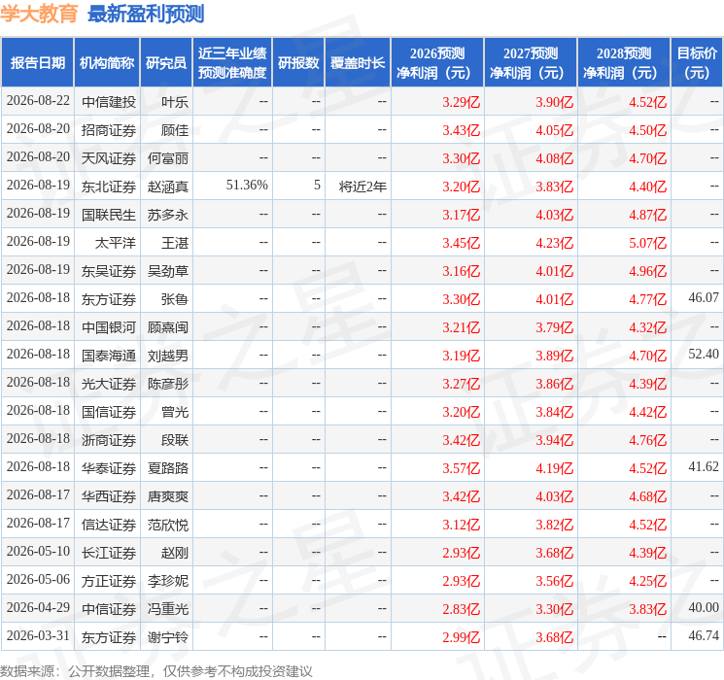
Task: Select the 51.36% accuracy value
Action: [247, 186]
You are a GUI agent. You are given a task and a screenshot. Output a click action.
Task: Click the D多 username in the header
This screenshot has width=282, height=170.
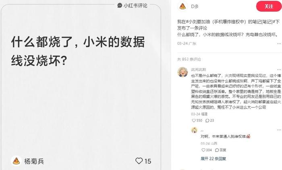(x=195, y=6)
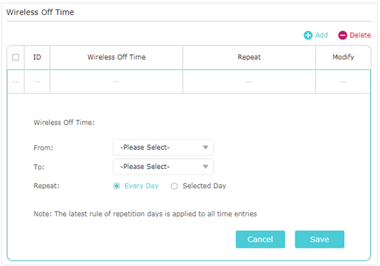Click the Selected Day label text
Screen dimensions: 380x266
[x=205, y=186]
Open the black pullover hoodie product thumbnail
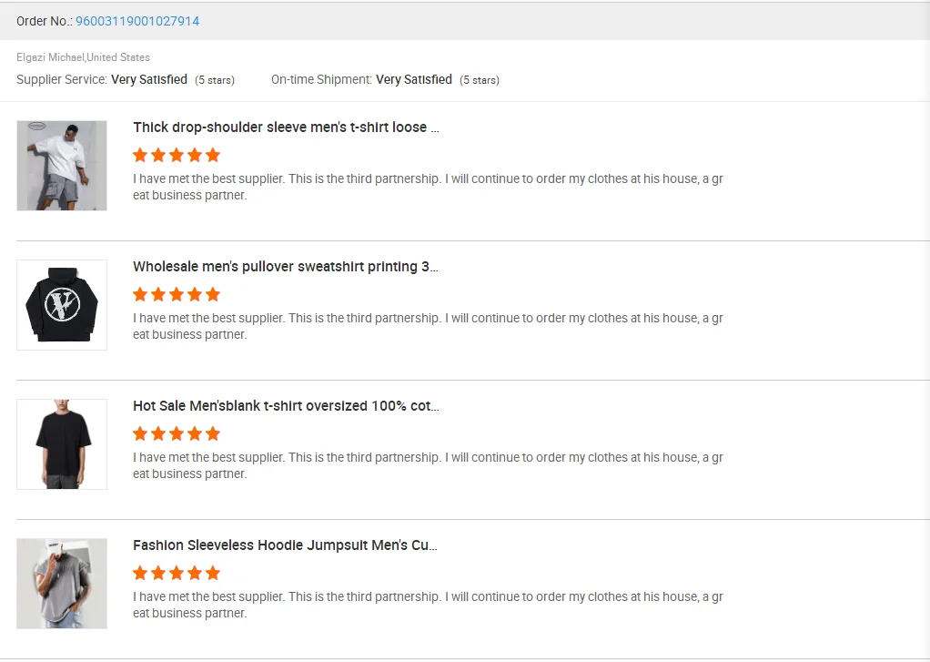Image resolution: width=930 pixels, height=662 pixels. [x=62, y=305]
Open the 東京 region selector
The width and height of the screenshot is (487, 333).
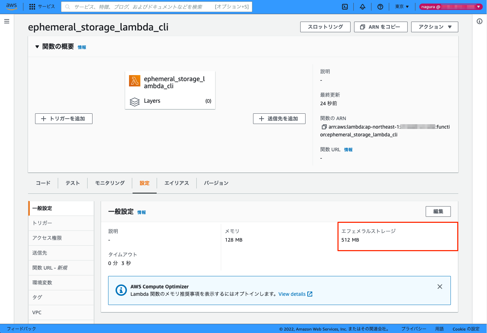(x=402, y=6)
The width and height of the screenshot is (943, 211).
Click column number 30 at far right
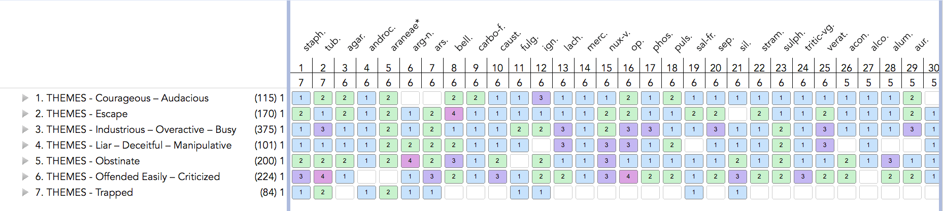click(x=933, y=67)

GIVEN REQUEST:
Transcribe all of the data above verbatim, omitting the pictures.

ANSWER TO THE EXERCISE:
Task: Select the 51.36% accuracy value
Action: [247, 186]
You are a GUI agent. You are given a task and a screenshot. Output a click action.
Task: Click the D多 username in the header
This screenshot has width=282, height=170.
(x=195, y=6)
Click the Selected Day label text
Screen dimensions: 380x266
[x=205, y=186]
Open the black pullover hoodie product thumbnail
Image resolution: width=930 pixels, height=662 pixels. [x=62, y=305]
Open the 東京 region selector
The width and height of the screenshot is (487, 333).
(x=402, y=6)
The width and height of the screenshot is (943, 211).
Click column number 30 at far right
click(x=933, y=67)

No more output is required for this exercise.